Available data START
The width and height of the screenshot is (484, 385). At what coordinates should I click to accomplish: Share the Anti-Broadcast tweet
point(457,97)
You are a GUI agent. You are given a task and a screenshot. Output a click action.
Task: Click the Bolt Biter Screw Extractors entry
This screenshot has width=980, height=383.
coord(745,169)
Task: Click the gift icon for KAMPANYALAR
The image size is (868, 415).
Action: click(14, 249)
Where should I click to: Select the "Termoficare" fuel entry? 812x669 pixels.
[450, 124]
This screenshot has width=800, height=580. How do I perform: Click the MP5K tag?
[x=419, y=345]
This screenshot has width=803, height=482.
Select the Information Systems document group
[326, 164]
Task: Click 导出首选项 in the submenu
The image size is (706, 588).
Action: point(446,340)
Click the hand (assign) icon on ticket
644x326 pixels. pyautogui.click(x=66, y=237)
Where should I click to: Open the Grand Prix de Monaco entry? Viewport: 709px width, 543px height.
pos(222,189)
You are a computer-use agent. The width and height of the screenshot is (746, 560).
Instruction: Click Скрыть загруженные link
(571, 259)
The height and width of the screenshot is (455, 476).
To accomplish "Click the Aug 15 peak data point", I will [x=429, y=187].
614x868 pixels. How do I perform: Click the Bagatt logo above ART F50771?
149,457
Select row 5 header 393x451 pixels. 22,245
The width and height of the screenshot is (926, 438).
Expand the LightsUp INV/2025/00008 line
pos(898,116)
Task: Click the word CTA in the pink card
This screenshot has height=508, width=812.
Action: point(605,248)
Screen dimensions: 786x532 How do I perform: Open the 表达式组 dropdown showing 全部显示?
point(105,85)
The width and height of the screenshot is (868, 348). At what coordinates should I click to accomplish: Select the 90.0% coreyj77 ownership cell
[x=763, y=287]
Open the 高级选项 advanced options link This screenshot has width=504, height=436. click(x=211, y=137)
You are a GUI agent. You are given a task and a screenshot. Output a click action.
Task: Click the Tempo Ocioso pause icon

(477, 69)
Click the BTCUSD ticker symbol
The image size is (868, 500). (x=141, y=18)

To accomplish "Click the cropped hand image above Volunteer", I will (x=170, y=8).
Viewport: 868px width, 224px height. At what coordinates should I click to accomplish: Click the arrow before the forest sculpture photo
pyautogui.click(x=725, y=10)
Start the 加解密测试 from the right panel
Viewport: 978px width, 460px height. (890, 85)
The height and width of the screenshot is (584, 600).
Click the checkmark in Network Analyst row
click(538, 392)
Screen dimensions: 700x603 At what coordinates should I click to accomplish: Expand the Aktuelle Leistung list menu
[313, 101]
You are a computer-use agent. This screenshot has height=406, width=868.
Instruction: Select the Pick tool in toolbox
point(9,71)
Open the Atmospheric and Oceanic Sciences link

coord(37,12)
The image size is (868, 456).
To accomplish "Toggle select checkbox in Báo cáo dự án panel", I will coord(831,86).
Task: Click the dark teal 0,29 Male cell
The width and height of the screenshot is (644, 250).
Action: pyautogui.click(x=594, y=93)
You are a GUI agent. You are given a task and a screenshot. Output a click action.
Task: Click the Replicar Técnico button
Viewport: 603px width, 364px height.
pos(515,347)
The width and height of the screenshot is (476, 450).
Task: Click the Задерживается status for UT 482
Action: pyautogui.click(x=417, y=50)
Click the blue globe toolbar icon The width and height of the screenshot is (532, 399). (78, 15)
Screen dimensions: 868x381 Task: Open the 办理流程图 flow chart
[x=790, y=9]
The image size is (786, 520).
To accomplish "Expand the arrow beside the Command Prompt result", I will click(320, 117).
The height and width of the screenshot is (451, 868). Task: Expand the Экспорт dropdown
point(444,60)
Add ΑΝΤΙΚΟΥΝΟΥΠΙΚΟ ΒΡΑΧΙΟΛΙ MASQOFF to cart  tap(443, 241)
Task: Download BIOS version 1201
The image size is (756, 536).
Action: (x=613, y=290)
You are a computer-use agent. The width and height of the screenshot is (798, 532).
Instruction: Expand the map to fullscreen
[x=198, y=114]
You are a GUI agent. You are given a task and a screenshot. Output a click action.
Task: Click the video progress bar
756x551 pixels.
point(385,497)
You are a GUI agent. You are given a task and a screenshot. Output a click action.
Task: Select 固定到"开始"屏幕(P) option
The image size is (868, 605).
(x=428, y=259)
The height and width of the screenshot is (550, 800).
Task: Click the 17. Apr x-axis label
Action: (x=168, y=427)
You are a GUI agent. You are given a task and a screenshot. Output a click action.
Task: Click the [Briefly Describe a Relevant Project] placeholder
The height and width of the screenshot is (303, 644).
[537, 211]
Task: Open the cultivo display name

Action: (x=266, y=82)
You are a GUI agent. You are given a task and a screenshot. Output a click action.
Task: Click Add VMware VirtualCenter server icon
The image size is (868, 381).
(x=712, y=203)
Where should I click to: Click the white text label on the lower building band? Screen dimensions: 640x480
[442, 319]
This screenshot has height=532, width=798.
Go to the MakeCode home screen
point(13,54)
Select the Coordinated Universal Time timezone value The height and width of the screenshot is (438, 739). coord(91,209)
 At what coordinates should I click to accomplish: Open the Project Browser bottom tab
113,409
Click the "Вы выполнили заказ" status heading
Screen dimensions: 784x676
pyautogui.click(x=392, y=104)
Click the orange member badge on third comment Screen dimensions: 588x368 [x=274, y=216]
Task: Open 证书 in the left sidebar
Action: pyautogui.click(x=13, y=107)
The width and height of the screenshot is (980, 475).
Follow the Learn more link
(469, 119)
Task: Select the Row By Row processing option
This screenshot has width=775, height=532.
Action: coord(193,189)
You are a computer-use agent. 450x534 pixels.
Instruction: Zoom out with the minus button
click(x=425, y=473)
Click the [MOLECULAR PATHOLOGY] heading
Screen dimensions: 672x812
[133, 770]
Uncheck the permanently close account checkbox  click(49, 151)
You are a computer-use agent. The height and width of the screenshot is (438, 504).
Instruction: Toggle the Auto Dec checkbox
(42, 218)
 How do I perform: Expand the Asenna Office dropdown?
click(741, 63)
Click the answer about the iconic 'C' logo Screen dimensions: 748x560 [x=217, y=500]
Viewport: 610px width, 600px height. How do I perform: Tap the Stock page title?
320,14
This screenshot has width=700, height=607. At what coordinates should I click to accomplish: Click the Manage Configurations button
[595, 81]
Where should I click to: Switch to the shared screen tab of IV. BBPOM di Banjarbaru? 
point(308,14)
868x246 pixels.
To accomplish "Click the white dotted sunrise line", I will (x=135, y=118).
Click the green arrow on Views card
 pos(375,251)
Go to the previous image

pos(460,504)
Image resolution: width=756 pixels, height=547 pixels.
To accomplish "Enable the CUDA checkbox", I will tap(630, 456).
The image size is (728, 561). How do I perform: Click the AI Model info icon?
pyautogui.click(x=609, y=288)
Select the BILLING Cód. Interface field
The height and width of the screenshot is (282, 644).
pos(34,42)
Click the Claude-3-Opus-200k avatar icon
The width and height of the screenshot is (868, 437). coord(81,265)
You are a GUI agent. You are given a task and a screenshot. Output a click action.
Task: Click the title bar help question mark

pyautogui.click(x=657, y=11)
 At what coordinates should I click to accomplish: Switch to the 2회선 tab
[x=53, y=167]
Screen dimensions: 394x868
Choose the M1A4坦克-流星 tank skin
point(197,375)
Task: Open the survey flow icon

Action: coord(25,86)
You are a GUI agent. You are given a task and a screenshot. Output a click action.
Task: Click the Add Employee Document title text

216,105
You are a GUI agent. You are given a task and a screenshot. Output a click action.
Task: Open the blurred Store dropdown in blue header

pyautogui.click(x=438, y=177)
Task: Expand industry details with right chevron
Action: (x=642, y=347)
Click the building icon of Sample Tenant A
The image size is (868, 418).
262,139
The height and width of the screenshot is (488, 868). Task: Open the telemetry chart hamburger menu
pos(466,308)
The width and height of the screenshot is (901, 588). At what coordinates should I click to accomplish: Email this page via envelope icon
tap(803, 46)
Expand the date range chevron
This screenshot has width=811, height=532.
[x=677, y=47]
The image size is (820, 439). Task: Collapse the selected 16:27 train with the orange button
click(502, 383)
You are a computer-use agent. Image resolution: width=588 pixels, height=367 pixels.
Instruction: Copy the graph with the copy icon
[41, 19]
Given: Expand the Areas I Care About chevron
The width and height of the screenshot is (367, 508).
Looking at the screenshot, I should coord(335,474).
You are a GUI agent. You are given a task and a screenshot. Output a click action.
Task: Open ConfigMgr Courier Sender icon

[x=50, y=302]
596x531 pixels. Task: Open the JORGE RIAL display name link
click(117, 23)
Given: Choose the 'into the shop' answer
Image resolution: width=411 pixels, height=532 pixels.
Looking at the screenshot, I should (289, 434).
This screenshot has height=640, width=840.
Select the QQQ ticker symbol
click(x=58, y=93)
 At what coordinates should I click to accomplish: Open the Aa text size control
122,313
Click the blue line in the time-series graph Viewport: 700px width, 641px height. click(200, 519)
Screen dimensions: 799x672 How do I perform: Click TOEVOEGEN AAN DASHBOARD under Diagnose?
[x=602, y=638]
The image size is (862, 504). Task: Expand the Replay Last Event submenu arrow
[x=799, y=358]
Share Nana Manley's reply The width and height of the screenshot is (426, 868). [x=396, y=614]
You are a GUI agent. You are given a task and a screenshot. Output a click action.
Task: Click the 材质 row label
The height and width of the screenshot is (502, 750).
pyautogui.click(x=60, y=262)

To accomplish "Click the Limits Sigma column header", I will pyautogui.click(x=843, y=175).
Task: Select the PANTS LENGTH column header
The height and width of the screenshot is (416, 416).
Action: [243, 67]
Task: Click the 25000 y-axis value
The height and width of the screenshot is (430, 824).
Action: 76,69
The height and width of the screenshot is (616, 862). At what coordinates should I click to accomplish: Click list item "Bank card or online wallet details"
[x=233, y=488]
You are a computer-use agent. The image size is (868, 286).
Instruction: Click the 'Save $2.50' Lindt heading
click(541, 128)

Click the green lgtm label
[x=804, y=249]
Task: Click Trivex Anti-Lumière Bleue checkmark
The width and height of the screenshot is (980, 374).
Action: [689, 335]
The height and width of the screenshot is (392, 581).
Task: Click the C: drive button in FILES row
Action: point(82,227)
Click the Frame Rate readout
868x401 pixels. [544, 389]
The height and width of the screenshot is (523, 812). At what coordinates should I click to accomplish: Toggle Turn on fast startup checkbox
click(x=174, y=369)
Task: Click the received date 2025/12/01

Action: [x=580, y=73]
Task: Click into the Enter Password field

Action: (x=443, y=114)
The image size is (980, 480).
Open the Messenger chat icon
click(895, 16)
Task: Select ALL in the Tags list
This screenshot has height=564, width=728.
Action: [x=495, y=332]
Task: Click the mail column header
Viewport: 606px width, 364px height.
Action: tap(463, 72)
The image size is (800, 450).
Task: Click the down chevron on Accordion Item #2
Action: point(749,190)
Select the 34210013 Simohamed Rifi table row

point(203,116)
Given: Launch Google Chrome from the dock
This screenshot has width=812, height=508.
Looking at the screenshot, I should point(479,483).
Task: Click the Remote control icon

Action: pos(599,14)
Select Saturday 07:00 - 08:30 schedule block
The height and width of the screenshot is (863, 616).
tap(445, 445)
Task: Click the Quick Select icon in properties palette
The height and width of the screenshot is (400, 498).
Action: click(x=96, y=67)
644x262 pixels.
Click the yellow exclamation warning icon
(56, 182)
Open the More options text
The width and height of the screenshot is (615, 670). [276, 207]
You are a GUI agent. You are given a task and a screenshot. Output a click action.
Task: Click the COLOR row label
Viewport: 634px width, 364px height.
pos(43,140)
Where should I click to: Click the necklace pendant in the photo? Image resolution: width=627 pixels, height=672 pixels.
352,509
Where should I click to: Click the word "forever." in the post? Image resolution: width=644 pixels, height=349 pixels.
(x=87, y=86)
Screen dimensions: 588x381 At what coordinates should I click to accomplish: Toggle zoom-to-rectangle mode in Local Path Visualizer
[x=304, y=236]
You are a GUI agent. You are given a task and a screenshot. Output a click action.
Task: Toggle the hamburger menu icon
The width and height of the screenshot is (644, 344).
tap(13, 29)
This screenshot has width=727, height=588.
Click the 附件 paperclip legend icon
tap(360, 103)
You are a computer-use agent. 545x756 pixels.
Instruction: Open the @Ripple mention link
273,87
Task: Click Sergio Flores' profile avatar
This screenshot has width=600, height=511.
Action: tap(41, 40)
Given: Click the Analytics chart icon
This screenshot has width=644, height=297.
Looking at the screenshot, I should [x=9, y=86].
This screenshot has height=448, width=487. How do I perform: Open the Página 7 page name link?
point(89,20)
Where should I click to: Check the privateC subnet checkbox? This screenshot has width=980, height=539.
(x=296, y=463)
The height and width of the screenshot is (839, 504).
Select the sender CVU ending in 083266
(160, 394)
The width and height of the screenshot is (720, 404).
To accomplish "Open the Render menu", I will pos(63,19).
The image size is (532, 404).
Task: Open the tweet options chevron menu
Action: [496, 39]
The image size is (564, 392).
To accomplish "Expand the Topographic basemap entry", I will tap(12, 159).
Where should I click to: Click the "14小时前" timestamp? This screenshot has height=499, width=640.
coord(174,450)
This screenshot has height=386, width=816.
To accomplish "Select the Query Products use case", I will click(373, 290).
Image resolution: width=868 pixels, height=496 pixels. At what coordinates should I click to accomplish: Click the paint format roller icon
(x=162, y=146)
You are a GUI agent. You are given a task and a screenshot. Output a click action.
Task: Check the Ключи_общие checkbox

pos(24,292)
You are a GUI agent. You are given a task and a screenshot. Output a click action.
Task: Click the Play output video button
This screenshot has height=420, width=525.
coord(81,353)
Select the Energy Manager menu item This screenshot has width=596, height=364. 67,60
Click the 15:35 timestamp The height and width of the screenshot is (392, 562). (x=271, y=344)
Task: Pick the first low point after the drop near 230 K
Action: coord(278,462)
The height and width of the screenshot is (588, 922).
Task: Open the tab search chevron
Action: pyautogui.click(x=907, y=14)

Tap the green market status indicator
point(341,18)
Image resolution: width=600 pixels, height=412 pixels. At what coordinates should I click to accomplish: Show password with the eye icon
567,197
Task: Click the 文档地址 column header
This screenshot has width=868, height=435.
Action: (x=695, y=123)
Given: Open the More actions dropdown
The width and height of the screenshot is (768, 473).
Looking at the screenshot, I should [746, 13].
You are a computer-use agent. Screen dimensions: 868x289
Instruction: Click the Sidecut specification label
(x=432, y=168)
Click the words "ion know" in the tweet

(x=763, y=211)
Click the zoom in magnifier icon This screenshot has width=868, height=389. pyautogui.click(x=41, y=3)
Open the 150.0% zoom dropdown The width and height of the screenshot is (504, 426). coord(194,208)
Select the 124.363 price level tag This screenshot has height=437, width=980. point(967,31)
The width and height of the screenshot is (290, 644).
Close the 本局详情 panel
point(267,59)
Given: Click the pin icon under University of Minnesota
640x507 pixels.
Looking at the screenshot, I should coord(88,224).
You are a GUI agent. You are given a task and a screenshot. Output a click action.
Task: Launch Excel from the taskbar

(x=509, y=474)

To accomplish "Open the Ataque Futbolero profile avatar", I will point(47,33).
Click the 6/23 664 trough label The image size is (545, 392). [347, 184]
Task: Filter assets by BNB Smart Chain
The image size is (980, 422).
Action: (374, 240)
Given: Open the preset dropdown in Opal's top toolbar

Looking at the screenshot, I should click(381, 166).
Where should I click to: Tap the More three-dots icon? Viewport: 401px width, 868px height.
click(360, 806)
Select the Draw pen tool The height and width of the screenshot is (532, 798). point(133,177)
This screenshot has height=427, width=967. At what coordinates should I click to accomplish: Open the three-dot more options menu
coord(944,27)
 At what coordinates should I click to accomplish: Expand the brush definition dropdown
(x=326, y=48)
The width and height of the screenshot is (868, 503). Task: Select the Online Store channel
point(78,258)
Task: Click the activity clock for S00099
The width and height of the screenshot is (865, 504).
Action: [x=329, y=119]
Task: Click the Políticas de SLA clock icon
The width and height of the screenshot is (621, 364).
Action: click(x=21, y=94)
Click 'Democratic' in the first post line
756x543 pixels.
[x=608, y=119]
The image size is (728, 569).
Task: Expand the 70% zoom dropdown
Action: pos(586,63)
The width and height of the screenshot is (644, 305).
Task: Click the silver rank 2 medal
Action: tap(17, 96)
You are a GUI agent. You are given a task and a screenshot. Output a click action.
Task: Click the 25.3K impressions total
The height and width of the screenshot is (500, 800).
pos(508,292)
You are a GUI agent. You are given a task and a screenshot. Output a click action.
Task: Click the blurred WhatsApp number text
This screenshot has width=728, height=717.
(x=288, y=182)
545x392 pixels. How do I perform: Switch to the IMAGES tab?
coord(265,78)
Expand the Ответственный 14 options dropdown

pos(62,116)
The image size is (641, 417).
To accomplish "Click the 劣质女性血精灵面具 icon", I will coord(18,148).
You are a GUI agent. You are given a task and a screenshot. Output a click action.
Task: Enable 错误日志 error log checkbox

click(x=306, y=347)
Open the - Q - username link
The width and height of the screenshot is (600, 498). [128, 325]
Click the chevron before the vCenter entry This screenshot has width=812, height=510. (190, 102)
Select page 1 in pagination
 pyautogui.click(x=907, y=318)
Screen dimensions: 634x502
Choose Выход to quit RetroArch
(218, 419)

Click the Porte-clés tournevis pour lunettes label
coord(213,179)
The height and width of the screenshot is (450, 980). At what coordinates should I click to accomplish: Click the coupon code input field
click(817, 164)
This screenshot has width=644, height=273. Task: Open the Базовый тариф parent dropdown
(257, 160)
Available data END
Using the listing above, work out the number of lines that include "video". The reply is that number alone.

2